Mturi N., Keir G., Maclennan CA., Ross A., Willis AC., Elford BC., Berkley JA., Newton CRJC.
The pathogenesis of the neurological complications of Plasmodium falciparum malaria is unclear. We measured proteins and amino acids in paired plasma and cerebrospinal fluid (CSF) samples in children with severe falciparum malaria, to assess the integrity of the blood brain barrier (BBB), and look for evidence of intrathecal synthesis of immunoglobulins, excitotoxins and brain damage. METHODS: Proteins of different molecular sizes and immunoglobulins were measured in paired CSF and plasma samples in children with falciparum malaria and either impaired consciousness, prostrate, or seizures. RESULTS: The ratio of CSF to plasma albumin (Q(alb)) exceeded the reference values in 42 (51%) children. The CSF concentrations of the excitotoxic amino acid aspartate and many non-polar amino acids, except alanine, were above the reference value, despite normal plasma concentrations. IgM concentrations were elevated in 21 (46%) and the IgM index was raised in 22 (52%).
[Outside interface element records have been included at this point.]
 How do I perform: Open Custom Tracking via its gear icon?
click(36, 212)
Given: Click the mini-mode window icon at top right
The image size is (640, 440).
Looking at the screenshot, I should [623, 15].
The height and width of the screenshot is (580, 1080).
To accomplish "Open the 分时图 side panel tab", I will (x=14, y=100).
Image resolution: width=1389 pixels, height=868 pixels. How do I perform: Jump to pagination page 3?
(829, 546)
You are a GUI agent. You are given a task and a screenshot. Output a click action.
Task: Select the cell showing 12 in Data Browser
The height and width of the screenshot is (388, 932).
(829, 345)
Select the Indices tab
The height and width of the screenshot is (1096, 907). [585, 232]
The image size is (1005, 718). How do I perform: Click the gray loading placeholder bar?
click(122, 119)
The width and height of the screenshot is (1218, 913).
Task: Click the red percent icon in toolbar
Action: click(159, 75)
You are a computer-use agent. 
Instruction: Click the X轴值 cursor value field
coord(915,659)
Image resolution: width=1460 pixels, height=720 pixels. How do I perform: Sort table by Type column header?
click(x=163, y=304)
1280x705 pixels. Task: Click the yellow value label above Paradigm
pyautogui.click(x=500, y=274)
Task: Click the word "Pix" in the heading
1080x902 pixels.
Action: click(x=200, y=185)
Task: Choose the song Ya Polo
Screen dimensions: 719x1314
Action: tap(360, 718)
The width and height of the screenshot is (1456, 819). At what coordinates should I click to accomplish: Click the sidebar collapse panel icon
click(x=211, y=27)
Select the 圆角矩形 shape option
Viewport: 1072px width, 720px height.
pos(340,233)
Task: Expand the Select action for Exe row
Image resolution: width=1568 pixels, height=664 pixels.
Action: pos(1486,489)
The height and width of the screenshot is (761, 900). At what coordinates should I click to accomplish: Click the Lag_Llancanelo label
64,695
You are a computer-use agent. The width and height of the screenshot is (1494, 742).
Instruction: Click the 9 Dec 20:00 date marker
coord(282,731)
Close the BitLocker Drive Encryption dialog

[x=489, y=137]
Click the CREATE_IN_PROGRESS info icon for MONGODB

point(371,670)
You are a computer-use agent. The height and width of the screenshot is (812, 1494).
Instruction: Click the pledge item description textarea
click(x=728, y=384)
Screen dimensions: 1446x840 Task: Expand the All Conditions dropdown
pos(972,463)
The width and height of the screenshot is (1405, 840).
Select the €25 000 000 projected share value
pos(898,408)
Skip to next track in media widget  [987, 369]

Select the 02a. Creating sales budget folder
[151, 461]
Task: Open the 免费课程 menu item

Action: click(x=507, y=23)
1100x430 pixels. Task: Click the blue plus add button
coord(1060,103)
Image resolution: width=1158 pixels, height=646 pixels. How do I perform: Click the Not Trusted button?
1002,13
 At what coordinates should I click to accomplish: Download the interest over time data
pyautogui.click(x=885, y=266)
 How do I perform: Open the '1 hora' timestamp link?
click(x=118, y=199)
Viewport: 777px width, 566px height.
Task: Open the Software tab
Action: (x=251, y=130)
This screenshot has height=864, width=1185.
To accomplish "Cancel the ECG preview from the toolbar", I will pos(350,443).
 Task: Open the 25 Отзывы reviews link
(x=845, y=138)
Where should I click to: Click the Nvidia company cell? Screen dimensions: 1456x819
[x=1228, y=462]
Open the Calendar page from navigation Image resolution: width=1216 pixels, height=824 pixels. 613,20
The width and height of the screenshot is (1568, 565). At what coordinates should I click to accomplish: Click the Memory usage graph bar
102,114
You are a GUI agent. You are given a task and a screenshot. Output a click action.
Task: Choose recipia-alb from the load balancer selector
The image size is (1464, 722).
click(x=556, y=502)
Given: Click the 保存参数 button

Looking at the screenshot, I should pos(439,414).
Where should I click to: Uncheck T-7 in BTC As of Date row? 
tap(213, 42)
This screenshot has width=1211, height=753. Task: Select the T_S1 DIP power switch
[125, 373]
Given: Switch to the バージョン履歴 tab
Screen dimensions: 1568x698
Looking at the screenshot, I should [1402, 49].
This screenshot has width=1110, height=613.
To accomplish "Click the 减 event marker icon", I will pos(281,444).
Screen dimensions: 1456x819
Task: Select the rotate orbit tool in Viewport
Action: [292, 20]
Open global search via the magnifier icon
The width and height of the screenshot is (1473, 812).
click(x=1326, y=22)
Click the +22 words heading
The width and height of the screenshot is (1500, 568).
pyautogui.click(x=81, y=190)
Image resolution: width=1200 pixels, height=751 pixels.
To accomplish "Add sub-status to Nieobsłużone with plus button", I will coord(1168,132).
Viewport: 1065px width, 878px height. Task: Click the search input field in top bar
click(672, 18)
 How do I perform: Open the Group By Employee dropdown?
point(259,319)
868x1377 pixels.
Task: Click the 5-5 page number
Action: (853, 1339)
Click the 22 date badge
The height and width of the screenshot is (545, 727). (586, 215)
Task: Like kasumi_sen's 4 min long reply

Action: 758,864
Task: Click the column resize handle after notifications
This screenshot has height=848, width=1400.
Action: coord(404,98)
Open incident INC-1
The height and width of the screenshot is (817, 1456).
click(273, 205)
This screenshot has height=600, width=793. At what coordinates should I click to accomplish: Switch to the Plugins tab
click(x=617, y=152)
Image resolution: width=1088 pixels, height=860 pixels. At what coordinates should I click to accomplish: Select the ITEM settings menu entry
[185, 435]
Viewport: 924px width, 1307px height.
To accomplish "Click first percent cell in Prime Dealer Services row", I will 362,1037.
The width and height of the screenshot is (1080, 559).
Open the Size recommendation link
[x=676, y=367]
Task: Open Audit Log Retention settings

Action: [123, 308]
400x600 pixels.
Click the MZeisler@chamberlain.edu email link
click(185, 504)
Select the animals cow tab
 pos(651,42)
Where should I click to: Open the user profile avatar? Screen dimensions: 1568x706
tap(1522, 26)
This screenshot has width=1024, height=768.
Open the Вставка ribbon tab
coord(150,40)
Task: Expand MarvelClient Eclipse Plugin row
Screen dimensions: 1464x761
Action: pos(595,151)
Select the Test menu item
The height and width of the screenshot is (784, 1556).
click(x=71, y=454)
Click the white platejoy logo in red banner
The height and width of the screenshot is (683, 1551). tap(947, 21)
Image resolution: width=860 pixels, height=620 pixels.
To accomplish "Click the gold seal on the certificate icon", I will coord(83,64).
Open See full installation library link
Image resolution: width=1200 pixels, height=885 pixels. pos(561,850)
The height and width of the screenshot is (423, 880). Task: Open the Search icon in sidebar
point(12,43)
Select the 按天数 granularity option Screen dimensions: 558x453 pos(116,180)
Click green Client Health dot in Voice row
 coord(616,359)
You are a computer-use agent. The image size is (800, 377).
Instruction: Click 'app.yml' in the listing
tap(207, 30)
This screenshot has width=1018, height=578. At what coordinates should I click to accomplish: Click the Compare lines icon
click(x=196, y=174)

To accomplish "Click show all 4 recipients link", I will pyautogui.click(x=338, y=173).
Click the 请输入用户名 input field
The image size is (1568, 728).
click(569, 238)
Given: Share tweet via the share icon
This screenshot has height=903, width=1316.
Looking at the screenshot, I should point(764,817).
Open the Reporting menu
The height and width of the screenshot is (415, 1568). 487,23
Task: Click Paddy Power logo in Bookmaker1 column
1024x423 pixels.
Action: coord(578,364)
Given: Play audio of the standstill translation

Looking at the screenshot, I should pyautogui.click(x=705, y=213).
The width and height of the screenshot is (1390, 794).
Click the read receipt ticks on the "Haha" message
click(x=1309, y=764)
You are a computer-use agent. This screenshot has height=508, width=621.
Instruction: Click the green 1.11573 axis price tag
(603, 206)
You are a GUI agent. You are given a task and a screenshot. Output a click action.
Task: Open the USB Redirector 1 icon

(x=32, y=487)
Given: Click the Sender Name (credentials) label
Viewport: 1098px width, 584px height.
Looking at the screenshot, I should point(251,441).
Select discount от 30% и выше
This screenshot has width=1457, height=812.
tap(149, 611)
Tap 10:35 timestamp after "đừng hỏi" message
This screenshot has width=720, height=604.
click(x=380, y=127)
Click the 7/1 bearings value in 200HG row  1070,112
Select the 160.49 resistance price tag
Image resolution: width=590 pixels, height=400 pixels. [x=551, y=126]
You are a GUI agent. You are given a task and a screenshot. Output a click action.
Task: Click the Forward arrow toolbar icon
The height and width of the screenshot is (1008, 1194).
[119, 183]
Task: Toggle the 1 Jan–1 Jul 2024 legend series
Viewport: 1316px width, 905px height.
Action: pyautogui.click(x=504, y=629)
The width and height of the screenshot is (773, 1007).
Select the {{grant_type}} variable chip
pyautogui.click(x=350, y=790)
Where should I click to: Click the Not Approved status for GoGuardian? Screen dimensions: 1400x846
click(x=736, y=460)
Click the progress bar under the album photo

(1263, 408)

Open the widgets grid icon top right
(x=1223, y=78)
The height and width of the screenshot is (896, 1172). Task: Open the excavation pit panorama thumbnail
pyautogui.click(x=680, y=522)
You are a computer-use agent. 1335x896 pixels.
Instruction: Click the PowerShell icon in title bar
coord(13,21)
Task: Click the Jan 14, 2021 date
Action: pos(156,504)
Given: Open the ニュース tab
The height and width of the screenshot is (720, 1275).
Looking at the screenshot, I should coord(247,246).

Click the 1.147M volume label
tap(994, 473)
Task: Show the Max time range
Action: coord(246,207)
Identical IgG oligoclonal bands were found in 9 (35%), but only one patient had an increase in the CSF IgG without a concomitant increase in plasma indicating intrathecal synthesis of IgG. CONCLUSIONS: This study indicates that the BBB is mildly impaired in some children with severe falciparum malaria, and this impairment is not confined to cerebral malaria, but also occurs in children with prostrate malaria and to a lesser extent the children with malaria and seizures. There is evidence of intrathecal synthesis of immunoglobulins in children with malaria, but this requires further investigation. This finding, together with raised level of excitotoxic amino acid aspartate could contribute to the pathogenesis of neurological complications in malaria.